To analyze and predict the validity of news in Indonesian (Nayoga, Adipradana, Suryadi, & Suhartono, 2021) Using a supervised text classification approach. In this journal, several deep learning models are proposed, including LSTM, BI-LSTM, GRU, BI-GRU, and 1D-CNN as well as two conventional classifications, namely SVM and naïve Bayes. Of the five deep learning models and two conventional classifications, the best model for detecting fake news in the Indonesian language is 1D-CNN with 97.90% accuracy.
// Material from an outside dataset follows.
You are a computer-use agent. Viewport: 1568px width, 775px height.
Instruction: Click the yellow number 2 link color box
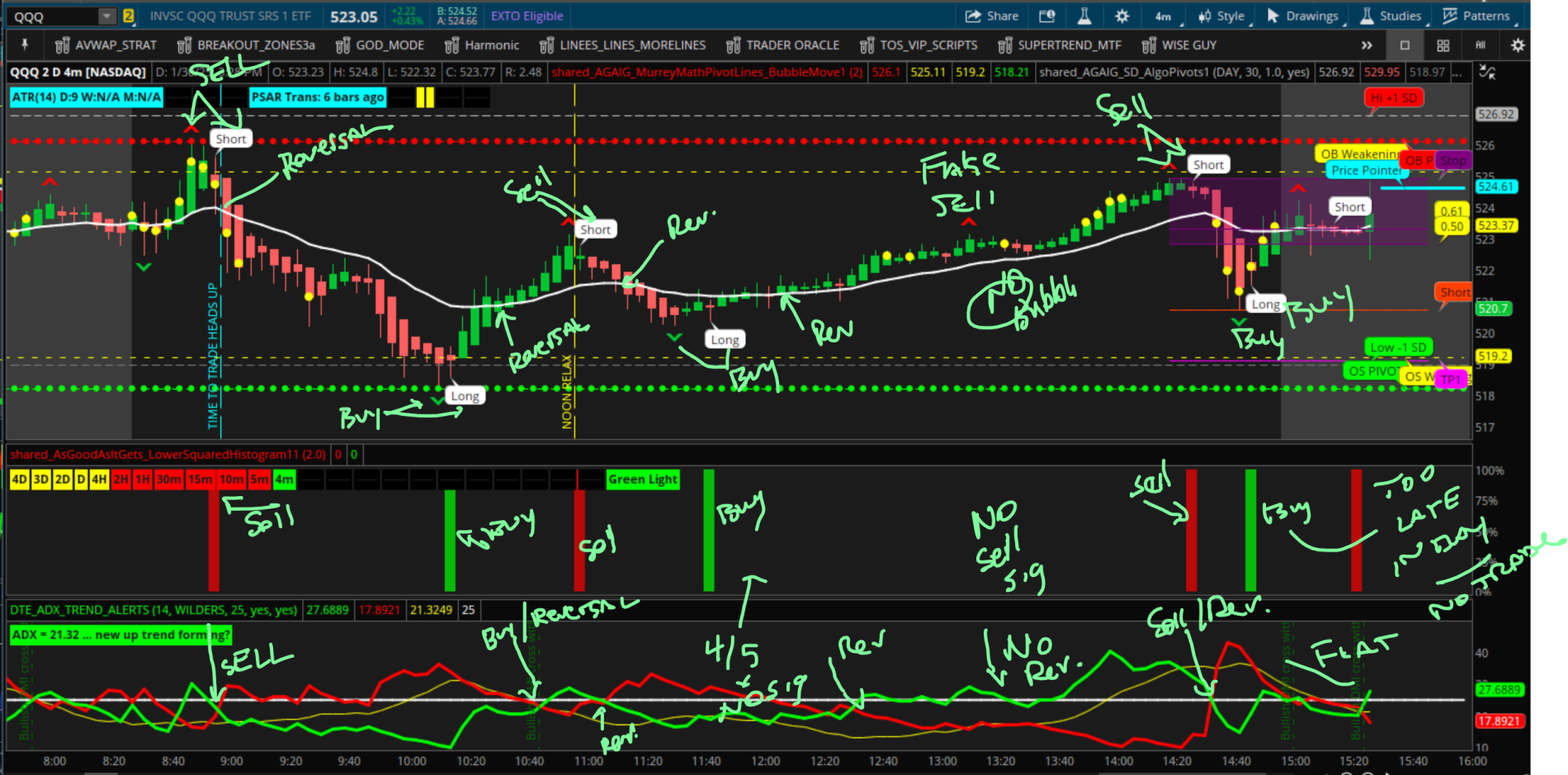point(129,16)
Research conducted by (Hanifa, Fauzan, Hikal, & Ashfiya, 2021) Conducted a comparison between the LSTM and GRU (RNN) methods for the classification of fake news in Indonesian. The data used for original news is a collection of various online news portals circulating in Indonesia such as detik.com, tribunnews.com, and liputan6.com, while fake news is taken from the turnback hoax.id portal. Thus, a total of 600 news articles were obtained, with a total of 372 original news articles and 228 fake news articles. The data is then classified using the LSTM-RNN model with an accuracy of 38% while using the GRU-RNN model with an accuracy of 38%. Because it gets low accuracy results, then hyperparameter tuning is carried out, obtaining the best accuracy results with epochs: 15, optimizer: rmsprop, and batch size: 64 obtained an accuracy result of 72.50% from the LSTM-RNN model, while GRU-RNN obtained an accuracy result of 64.20%.

Research conducted by (Ramadhan, Adhinata, Segara, & Rakhmadani, 2022) Using Random Forest and logistic regression methods, with the dataset used from the Kaggle dataset using 6,560 news titles, with data division of 70% training data and 30% testing data, using the Random Forest (Entropy) model obtained an accuracy result of 84%, random forest (Gini) obtained an accuracy result of 83%, Logistic Regression obtained an accuracy result of 77%.

The journal made by (Agustina & Hermawati, 2021) Uses a dataset of social media news from the kumparan.com site where the data is taken using a library from Python, namely BeautifulSoap, using the naïve Bayes model, the accuracy result is 81%.

Research conducted by (Haumahu, Permana, & Yaddarabullah, 2021) Uses datasets taken from several online news sites, namely kompas.com, detik.com, cnnindonesia.com, liputan6.com, and turnback hoax. Id which was taken in the 2015-2020 time span of 500 news, which consists of 250 real news and 250 fake news, the data is divided into 80% training data, 20% testing data using the Extreme Gradient Boosting (XGBoost) method obtained an accuracy of 92%.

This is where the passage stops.